Health effects of the use of gaseous fuels for cooking and heating in households

Health effects of the use of gaseous fuels for cooking and heating in households

In a recent systematic review and meta-analysis published in The Lancet Respiratory Medicine, researchers examined the evidence for the health effects of using gaseous fuels for heating and cooking in different countries. They found that switching from polluting fuels to gaseous fuels for household purposes could reduce health risks, especially in low-income countries.

Health effects of the use of gaseous fuels for cooking and heating in households
Study: Estimated health effects of domestic use of gaseous fuels for cooking and heating in high-, middle- and low-income countries: systematic review and meta-analyses. Image Credit: M-Production/Shutterstock.com

Background

Household air pollution from solid fuel combustion causes 3.2 million preventable deaths annually. The transition to clean liquid and gaseous fuels, which is critical for low- and middle-income countries (LMICs), is recognized to address this burden. The present study synthesizes evidence on the health effects of domestic use of liquid and gaseous fuels, highlighting the urgent need for a clean transition to achieve the Sustainable Development Goals. Although electricity is the cleanest, its limited availability in LMICs necessitates scalable alternatives.

This systematic review and meta-analysis examines the health effects of gaseous and liquid fuels, excluding polluting liquid fuels for lighting (solid fuels, kerosene), and highlights the potential respiratory effects of gas use, informing global policies to rapidly transition to -clean household energy.

About the research

Major databases including PubMed, Scopus, MEDLINE, Cochrane Library, Environment Complete, Web of Science, GreenFile, Wanfang DATA, Google Scholar and CNKI were searched for the systematic review. Studies published between 1980 and 2021 focused on the health effects of cooking and heating with liquid and gaseous fuels (natural gas, liquefied petroleum gas (LPG), biogas) were selected. Studies related to lighting or specific pollutants without a health outcome were excluded. A total of 216 studies were included in the systematic review, while 116 studies were included in the meta-analysis.

Data were extracted using an Excel form refined over 15 rounds, capturing study details, fuel types, comparators, population characteristics, health outcomes and outcomes. The Liverpool Quality Assessment Tools (LQATs) assessed study quality by considering aspects such as selection, response bias, measurement of exposure and confounding. Quality scores (as percentages) were categorized as at least average quality (>60%) and worse quality (≤60%).

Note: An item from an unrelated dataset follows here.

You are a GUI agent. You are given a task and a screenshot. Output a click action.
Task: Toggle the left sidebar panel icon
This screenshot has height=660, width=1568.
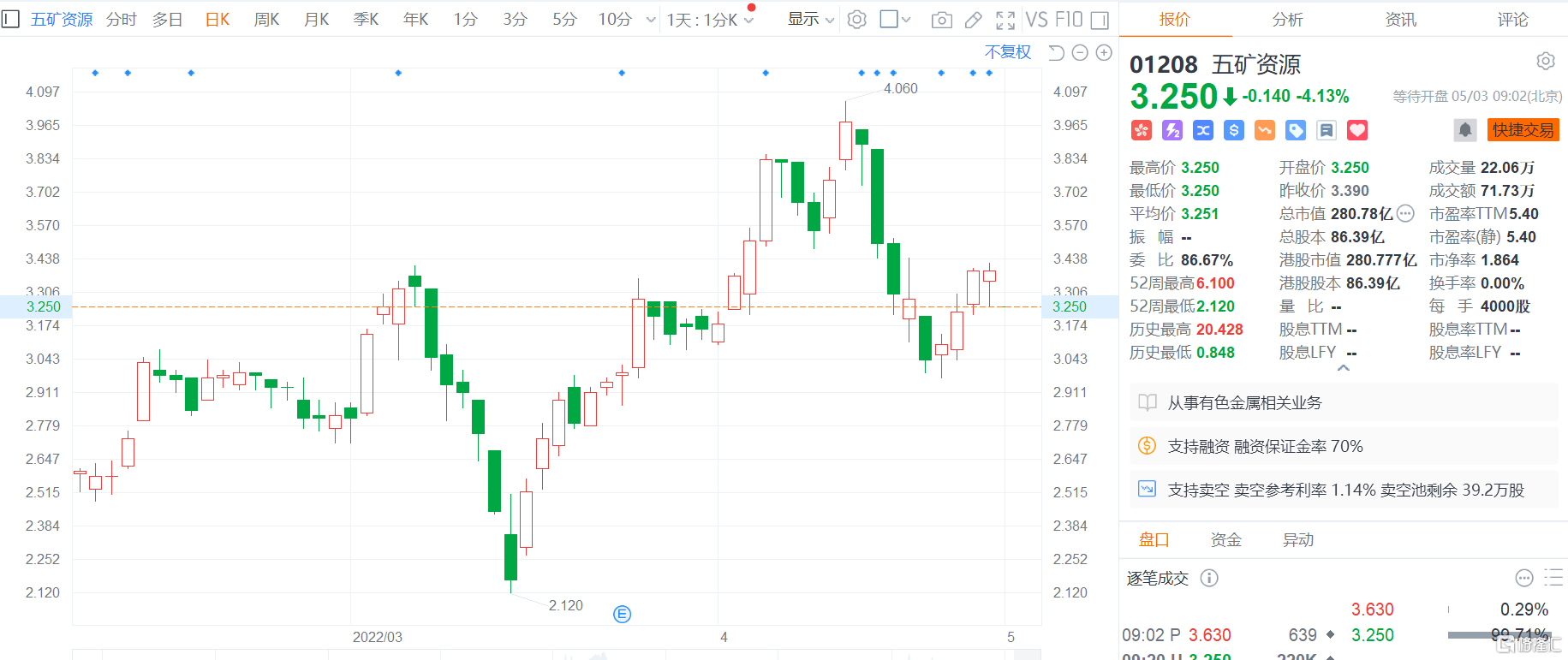(10, 19)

This approach aimed to assess the potential impact of methodological quality on summary effect estimates in meta-analyses without assuming a hierarchy of evidence.

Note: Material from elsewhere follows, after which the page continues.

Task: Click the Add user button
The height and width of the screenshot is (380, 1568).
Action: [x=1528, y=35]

The meta-analyses focused on five health outcomes: asthma (child and adult), acute lower respiratory tract infections, chronic lung disease, respiratory symptoms and adverse pregnancy outcomes. Studies with consistent definitions of health conditions and exposure to any gaseous household energy fuel were pooled for analysis. A random effects meta-analysis was used and adjusted estimates were preferred. Funnel plots and statistical tests assess publication bias. Forest plots were stratified by age group and condition. Separate analyzes compared gaseous or liquid fuels with clean (electricity) and polluting (wood, charcoal, kerosene) reference groups, with sensitivity analyzes for studies with unclear reference groups.

Results and discussion

According to the study, gaseous fuels showed a 35% lower risk of asthma in adults compared to polluting fuels. However, no significant difference was observed in the risk of asthma in children. For acute lower respiratory tract infections or pneumonia, gas cooking reduced the risk by 46% compared with polluting fuels, but increased the risk by 26% compared with electricity.

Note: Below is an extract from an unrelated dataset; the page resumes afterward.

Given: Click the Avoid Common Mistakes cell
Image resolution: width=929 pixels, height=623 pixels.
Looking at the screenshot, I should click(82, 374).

Gaseous fuels are associated with a significantly 64% lower risk of chronic lung diseases, including chronic obstructive pulmonary disease and bronchitis. Adverse pregnancy outcomes, such as preterm birth and low birth weight, showed lower risks (34% and 30% reduction, respectively) when using cooking gas compared to polluting fuels.

Furthermore, gaseous fuels were associated with a 58% lower risk of wheezing, but showed a non-significant increase in the risk of coughing compared to electricity. The risk of shortness of breath is significantly lower when using gas compared to polluting fuels.

This is the first study to systematically review the global health effects of gaseous fuels (for household cooking and heating. Unlike previous reviews, it comprehensively looks at different health outcomes and evaluates both polluting and clean (electricity) reference options.

Conclusion

In conclusion, switching from solid fuels or kerosene to clean gaseous fuels for cooking or heating is associated with a significantly lower risk of key health outcomes, contributing to a reduction in the global burden of disease from pollution. In low- and middle-income countries where the burden is highest, gaseous fuels (especially LPG) represent an effective short- to medium-term option for scalable adoption. However, there is a slight increase in risk when using gaseous fuels compared to electricity.

Electricity can remain a priority for clean cooking where possible, highlighting the transitional role of gaseous fuels in regions without access to renewable electricity alternatives. The findings contribute crucial evidence to inform clean energy policies at the national level, particularly in low- and middle-income countries, to effectively address the health burden associated with household air pollution.